Requirement: Reproduce the items starting at the line that contains "What do you see at coordinates (177, 466)" and ending at the end of the items, with "Describe" swapped for "Identify" and nothing else changed. Leave the pictures out.

Given data:
++++++

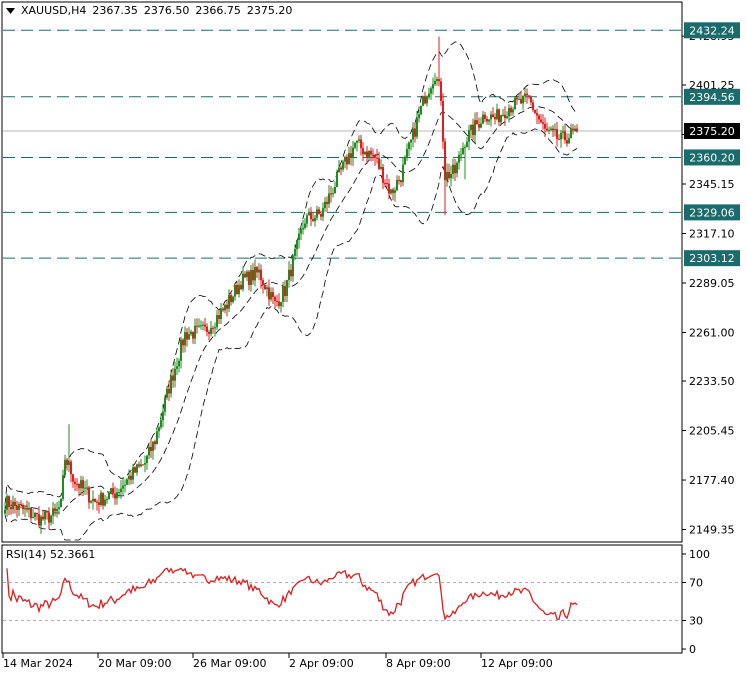  I want to click on y-tick-label: 2289.05, so click(712, 284).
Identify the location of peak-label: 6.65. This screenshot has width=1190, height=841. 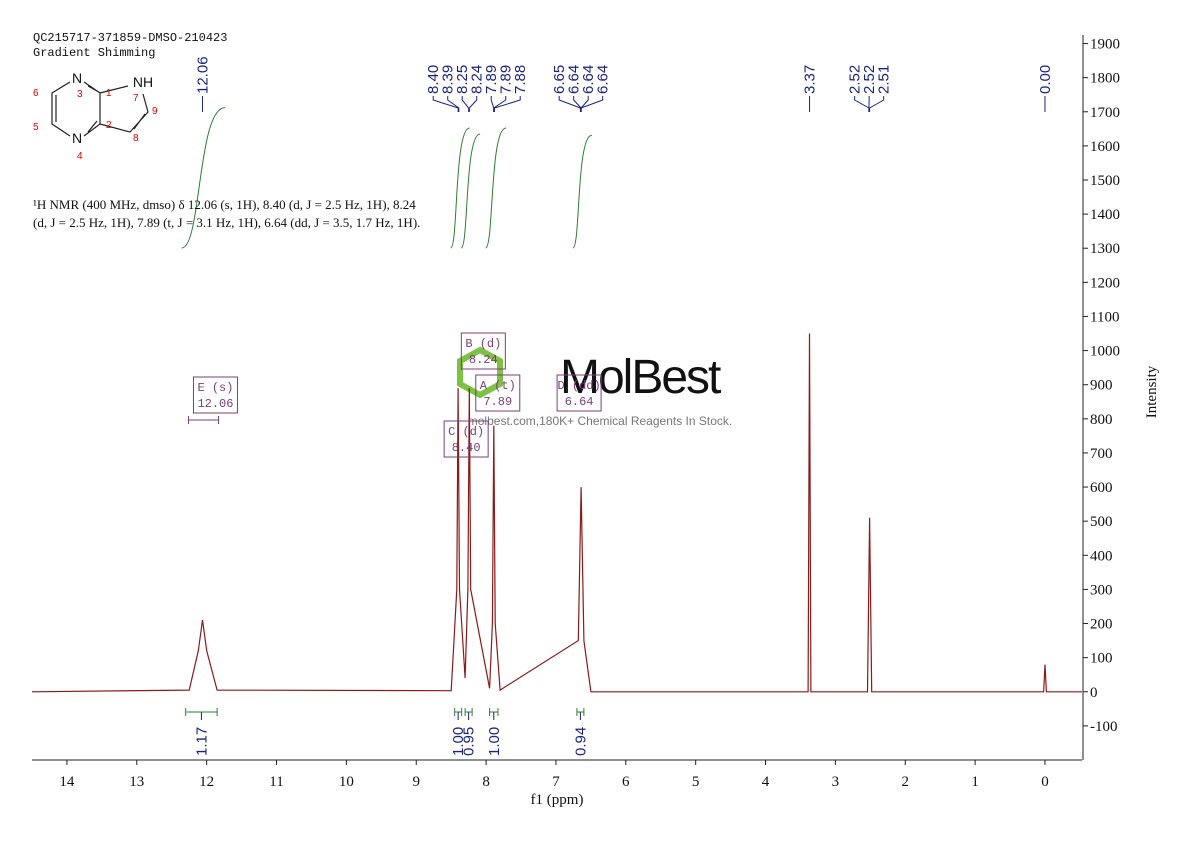
(560, 80).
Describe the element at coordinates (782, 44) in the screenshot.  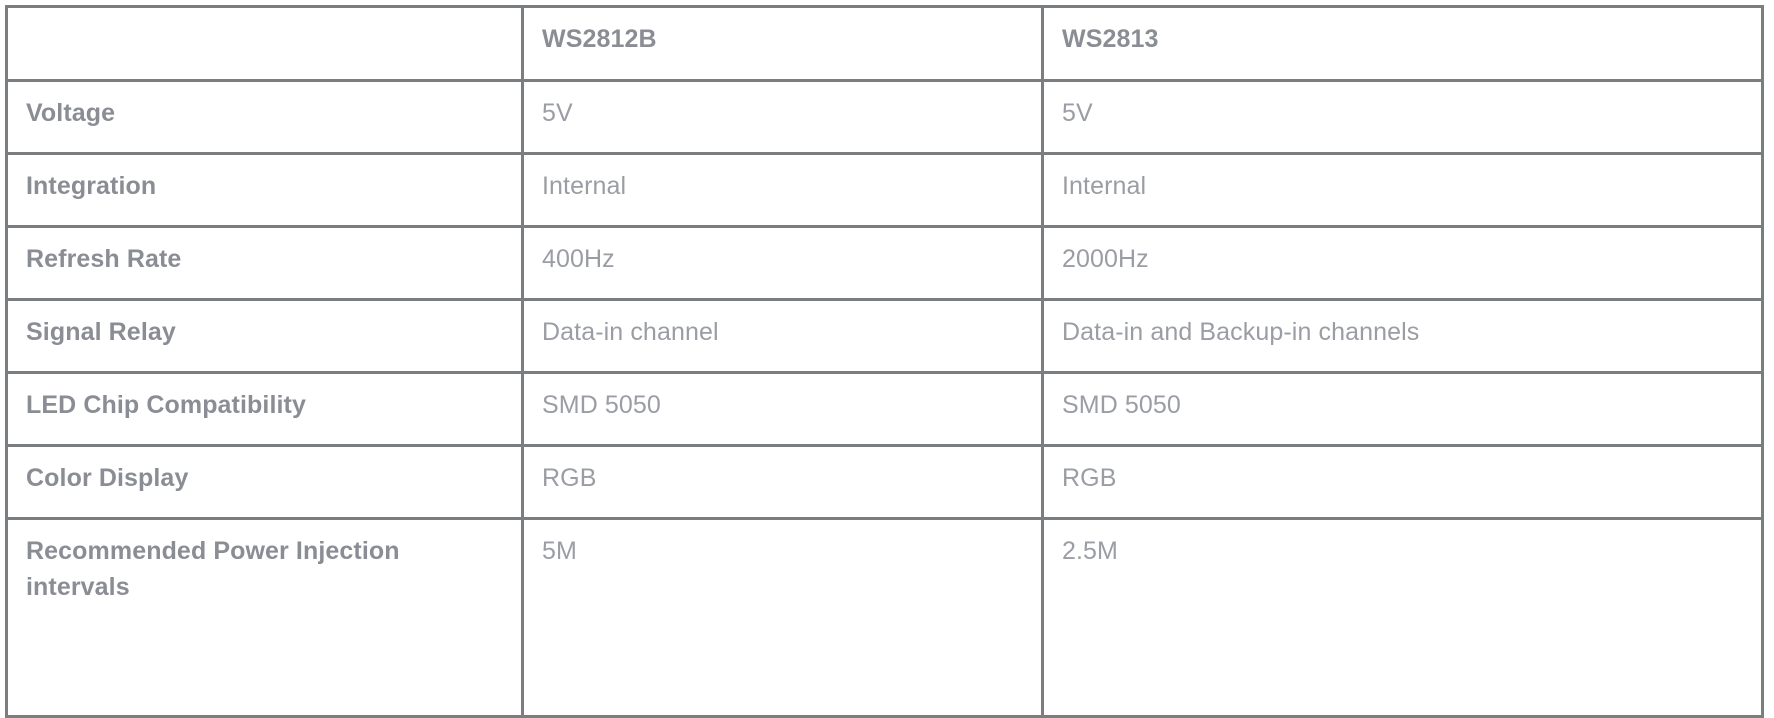
I see `column-header-ws2812b: WS2812B` at that location.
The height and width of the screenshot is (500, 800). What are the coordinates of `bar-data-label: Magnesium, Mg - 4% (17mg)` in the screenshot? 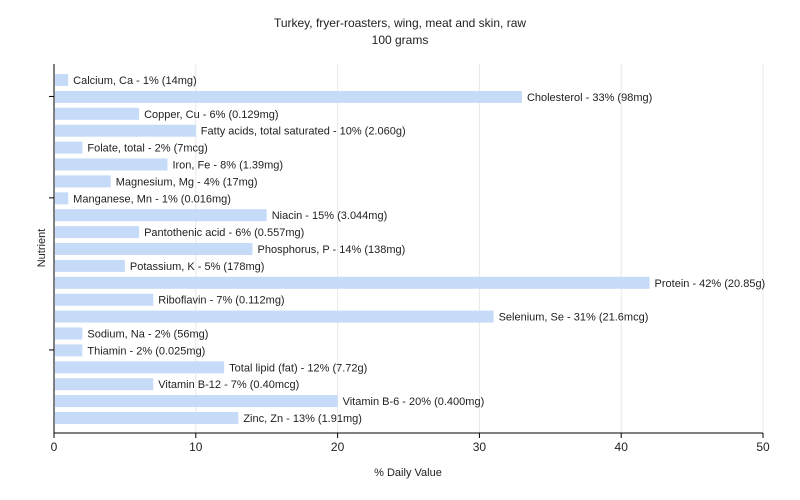 It's located at (187, 182).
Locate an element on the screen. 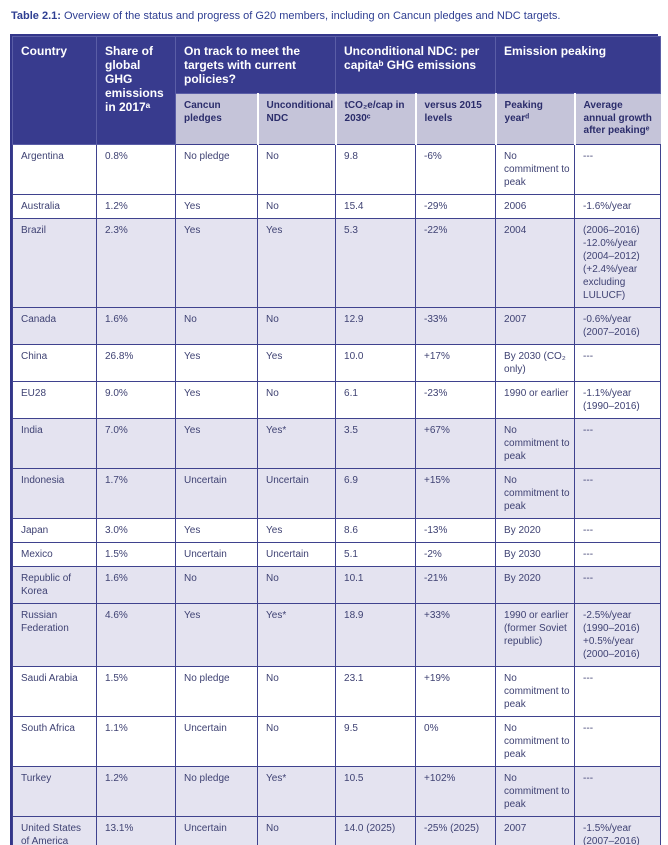 The width and height of the screenshot is (668, 845). cell-tco2: 5.1 is located at coordinates (376, 554).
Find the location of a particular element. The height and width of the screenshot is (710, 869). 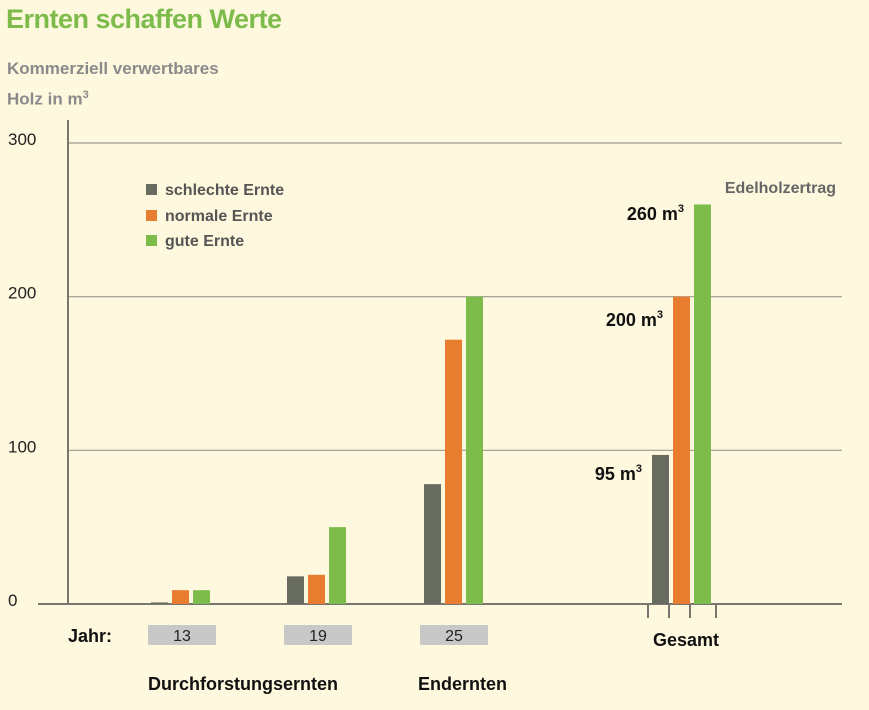

x-tick-label-19: 19 is located at coordinates (318, 636).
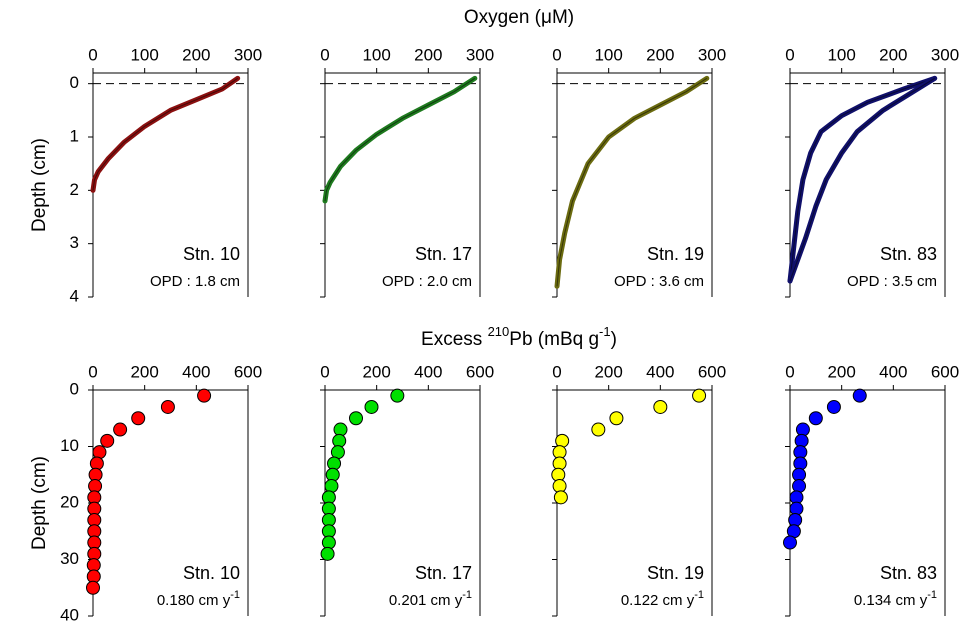 The height and width of the screenshot is (629, 971). What do you see at coordinates (891, 600) in the screenshot?
I see `note-text: 0.134 cm y` at bounding box center [891, 600].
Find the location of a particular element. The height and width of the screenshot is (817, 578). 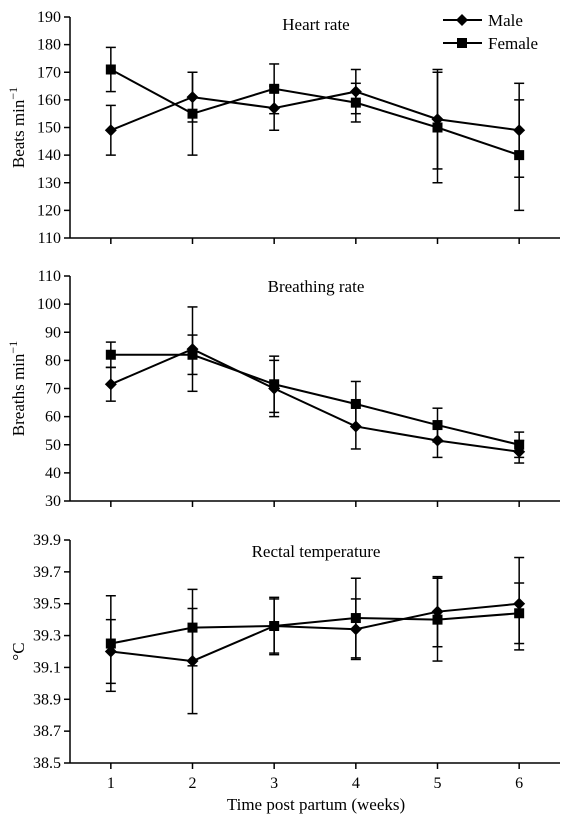

y-tick-label: 150 is located at coordinates (49, 128).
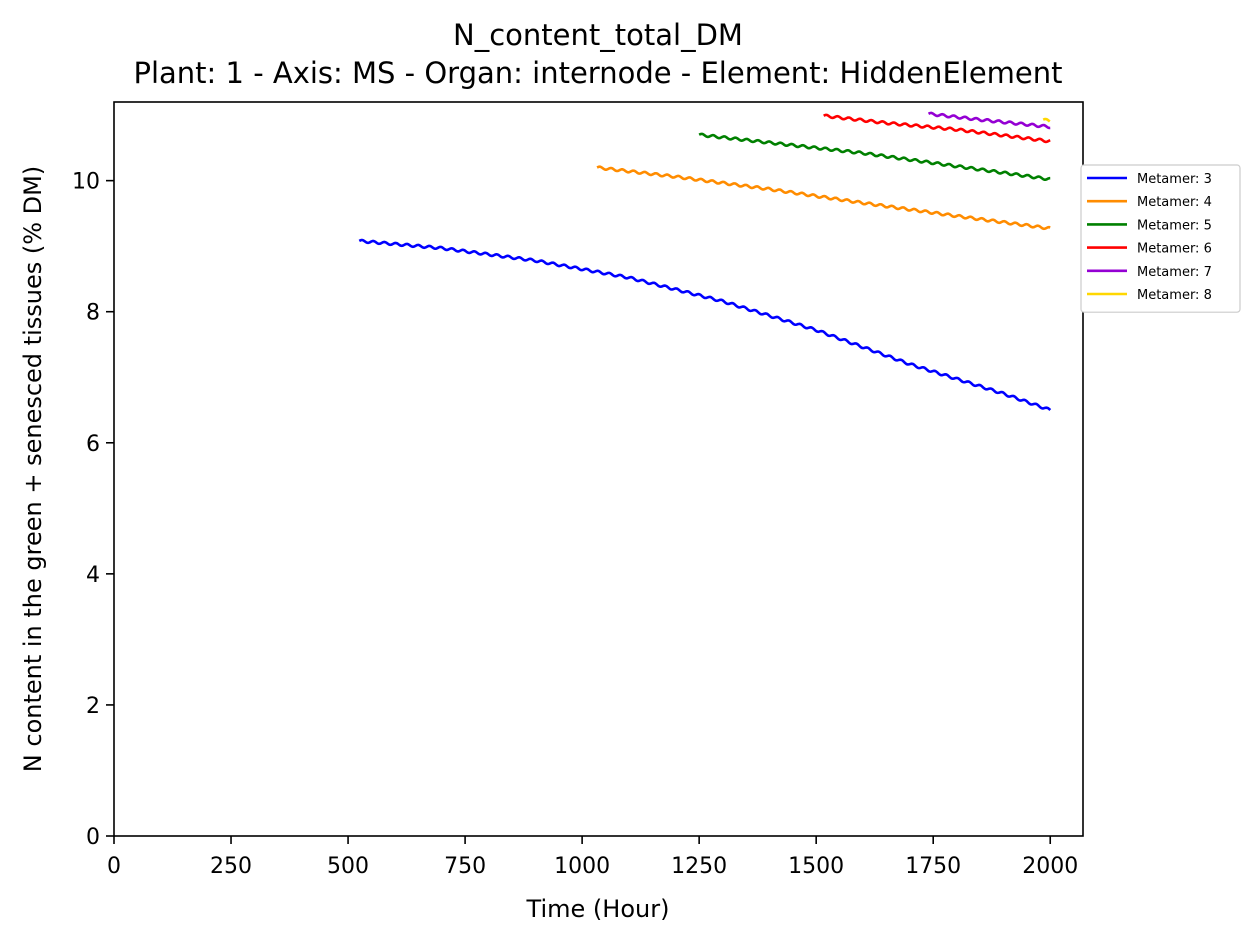 The width and height of the screenshot is (1259, 943). I want to click on x-tick-label: 750, so click(465, 866).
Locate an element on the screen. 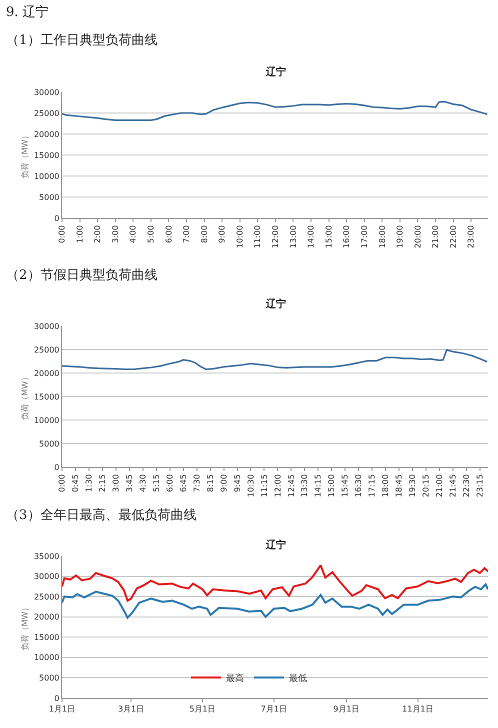 This screenshot has height=728, width=498. x-tick-label: 8:00 is located at coordinates (204, 234).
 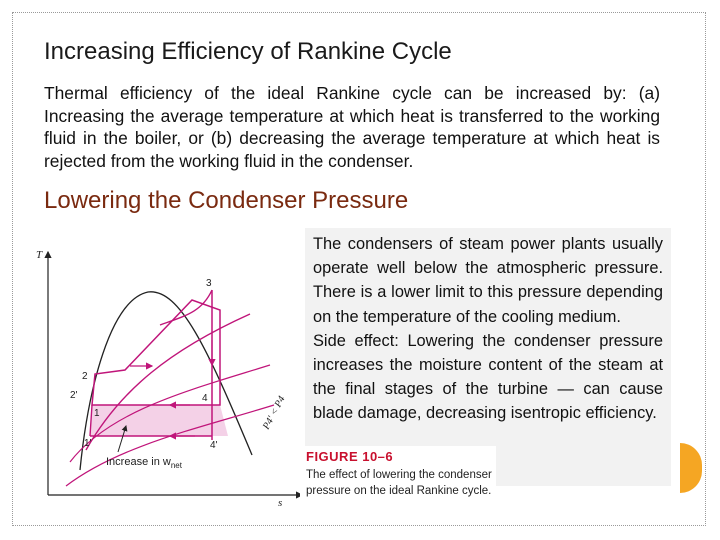 What do you see at coordinates (177, 466) in the screenshot?
I see `net-work-label-sub: net` at bounding box center [177, 466].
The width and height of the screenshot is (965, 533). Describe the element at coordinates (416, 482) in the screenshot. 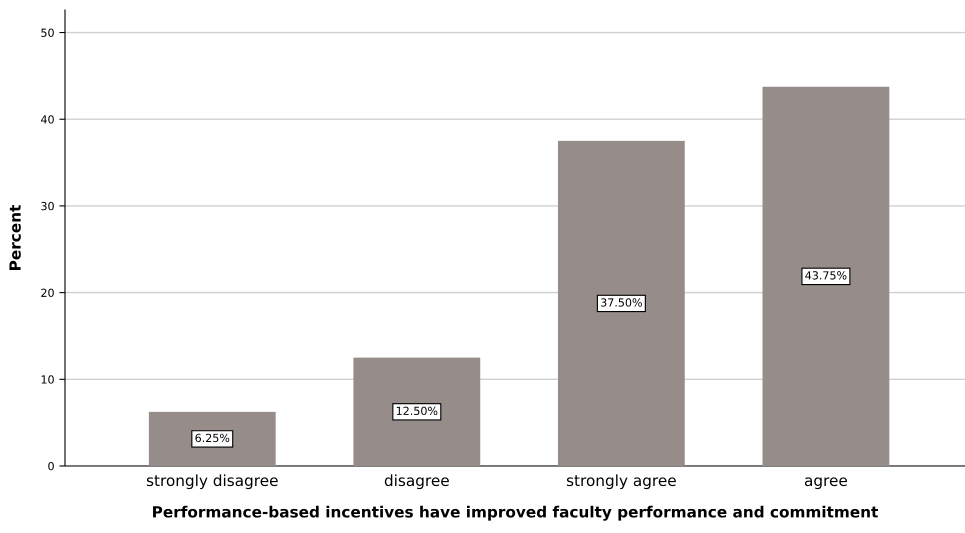

I see `x-tick-label: disagree` at that location.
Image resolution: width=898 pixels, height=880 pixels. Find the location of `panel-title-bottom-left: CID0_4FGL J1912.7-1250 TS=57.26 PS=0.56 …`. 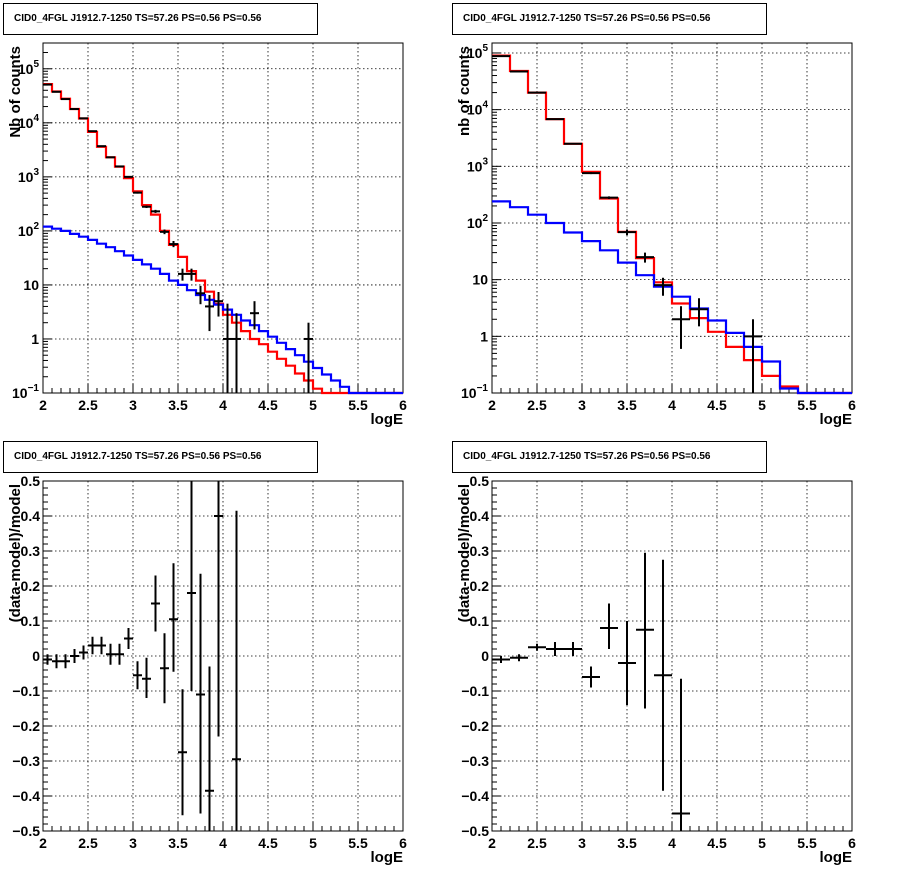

++++++

Answer to this exercise:
  What do you see at coordinates (177, 466) in the screenshot?
I see `net-work-label-sub: net` at bounding box center [177, 466].
The width and height of the screenshot is (965, 533). Identify the element at coordinates (416, 482) in the screenshot. 

I see `x-tick-label: disagree` at that location.
Image resolution: width=898 pixels, height=880 pixels. Find the location of `panel-title-bottom-left: CID0_4FGL J1912.7-1250 TS=57.26 PS=0.56 …`. 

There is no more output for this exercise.